Wells Fargo draws $6.3B AUM team from UBS

In another big loss for UBS, Wells Fargo has pulled a team made up of advisors one industry recruiter deemed as some of the most respected in the field.

Hingham Street Partners left UBS this week to join Wells Fargo's private client group, the firm's channel for direct employees. With $6.3 billion under management and nearly $39 million in annual revenue, the 16-advisor team is easily among the largest UBS has lost in a year marked by a stream of big departures.

Hingham Street Partners was founded in 2012 in Boston by the advisors Peter Landry, Lawrence DePaulis and Timothy Fortune. Phil Waxelbaum, the founder of the recruiting firm Masada Consulting, said the three and others at the firm "are amongst some of the most highly respected financial advisors in greater New England."

Waxelbaum said the team was no doubt courted by many firms.

"This was a highly competitive recruitment," he said. "And Wells Fargo prevailed in both providing the diverse resources that were needed for each team member, as well as the economic incentive to join."

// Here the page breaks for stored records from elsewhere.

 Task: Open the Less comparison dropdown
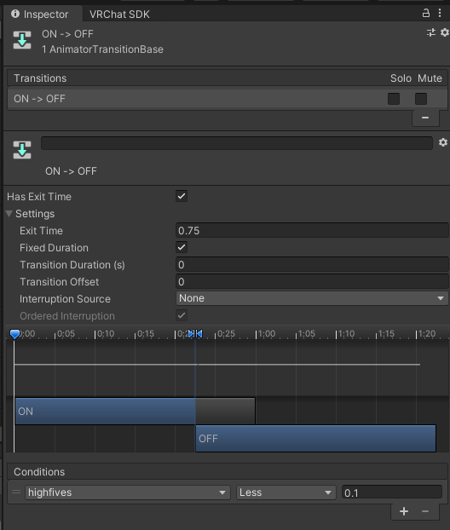286,493
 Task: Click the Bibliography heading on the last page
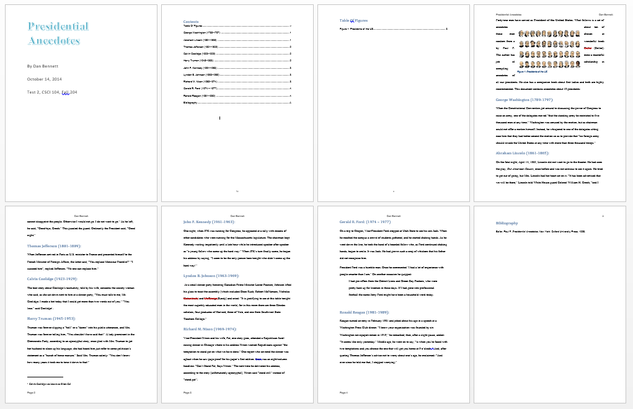click(507, 222)

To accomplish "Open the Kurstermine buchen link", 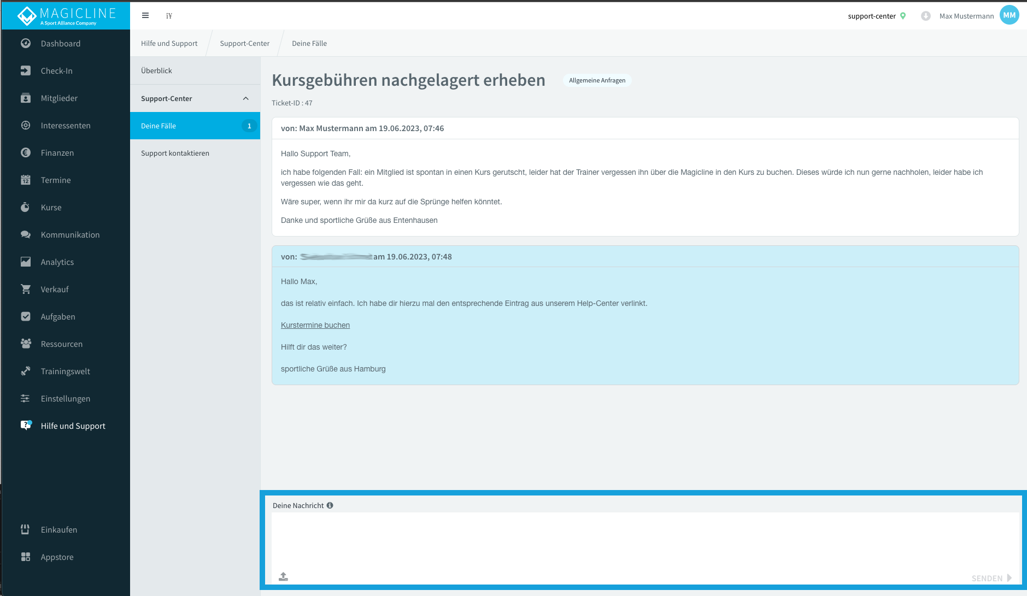I will (x=315, y=325).

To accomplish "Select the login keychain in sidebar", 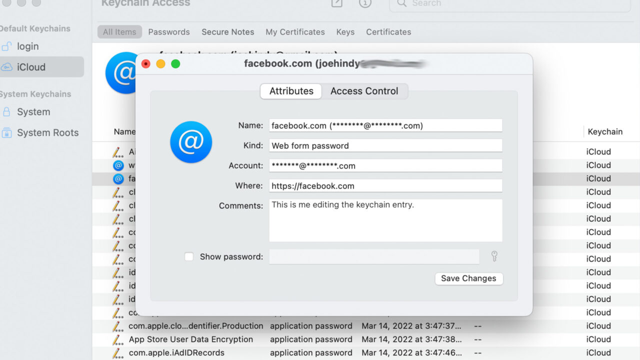I will coord(28,47).
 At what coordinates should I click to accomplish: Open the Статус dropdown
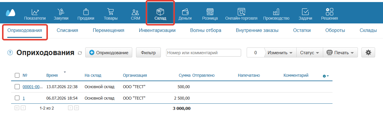tap(310, 53)
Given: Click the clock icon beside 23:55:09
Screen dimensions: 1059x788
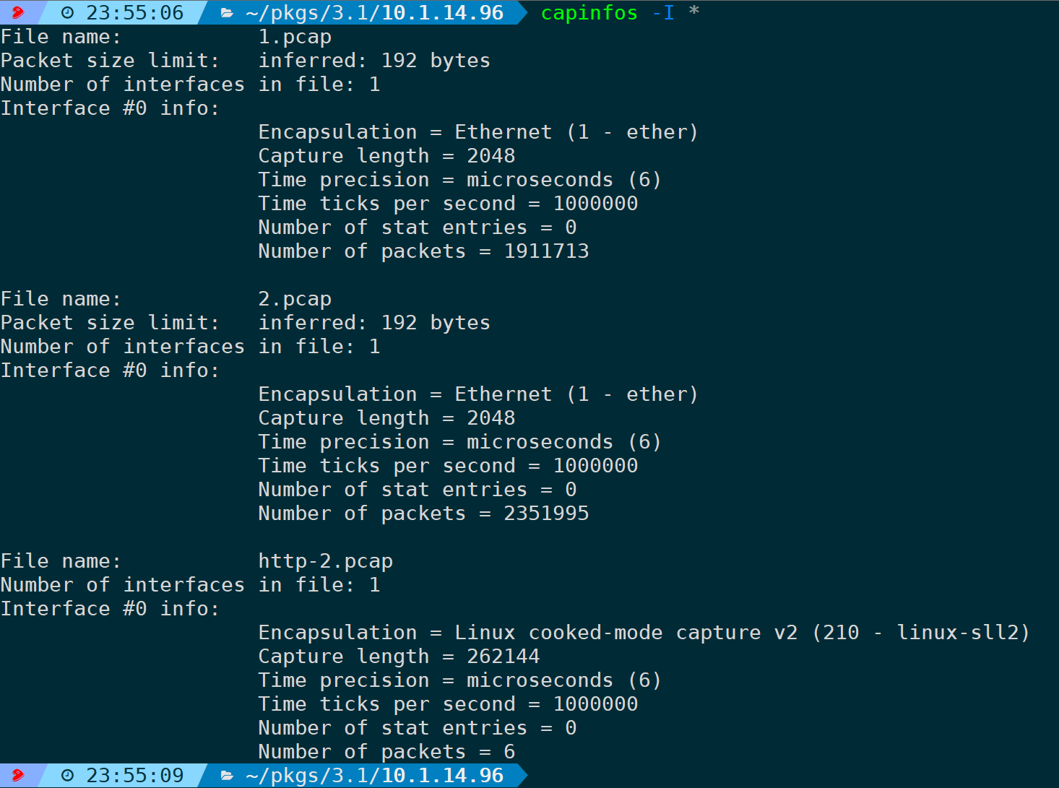Looking at the screenshot, I should tap(67, 776).
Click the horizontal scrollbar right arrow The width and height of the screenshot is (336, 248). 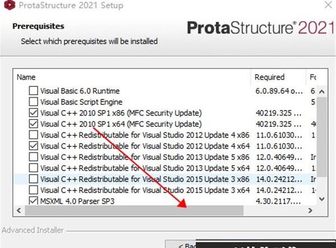click(x=310, y=210)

Waxelbaum said Hingham Street Partners has a distinct organizational structure that allows advisors to manage their own books of business while being able to draw support from a team of non-client-facing specialists. The firm's website advertises expertise in topics ranging from tailored portfolios, estate and tax planning and retirement to business valuations and insurance and risk mitigation.

The firm lists its clients as including "executives, business owners and families," adding that it provides "institutional consulting for corporations, nonprofits and family offices."

"What they get is they get a bespoke firm and highly professional support," Waxelbaum said. "It gives them a capacity to attract ultrahigh net worth clients and maintain those service relationships at the highest possible level."

The three founders of Hingham Street Partners all got their start in the industry at Merrill. Landry was at Merrill from 1998 to 2006, when he left to join UBS; DePaulis was there from 2004 to 2006 before leaving for a short stint at Athena Capital Advisors and then joining UBS in 2008; and Fortune was at Merrill briefly in 2000 before quickly leaving for Smith Barney and then going to UBS in 2009.

UBS has struggled to retain large advisor teams since it announced various modifications to advisor compensation policies in late 2024. Although UBS said this year that it will roll back some of the changes in 2026, advisors have continued to head for the exits.

Before its new pay policy this year, UBS had used what it called a Combined Team Grid, which allowed wealth managers on advisory teams to be paid out a percentage of the group's total production. That grid was replaced with one that allows advisors on a team to receive payouts set as a percentage of the revenue generated by only the highest-producing member. 

Waxelbam said the Hingham Street Partners team was clearly "a casualty of UBS's frenetic treatment of advisors." 

"This is a team that, had UBS stayed the course, would have probably stayed with UBS for the balance of their careers," he said. "This was not a team that was unhappy with the UBS service model. What they were unhappy with is the lack of consistency in leadership."

Cresset pulls in $1.4B team from Bernstein Private Wealth

Cresset, a prominent RIA and family office firm, is bolstering its presence in Texas with a seven-person firm recruited from Bernstein Private Wealth Management.

The new practice, led by the financial advisors Michael Ellington, Zach Gardner and Danique van der Velden, had managed $1.4 billion at Bernstein Private Wealth, the wealth management division of AllianceBernstein.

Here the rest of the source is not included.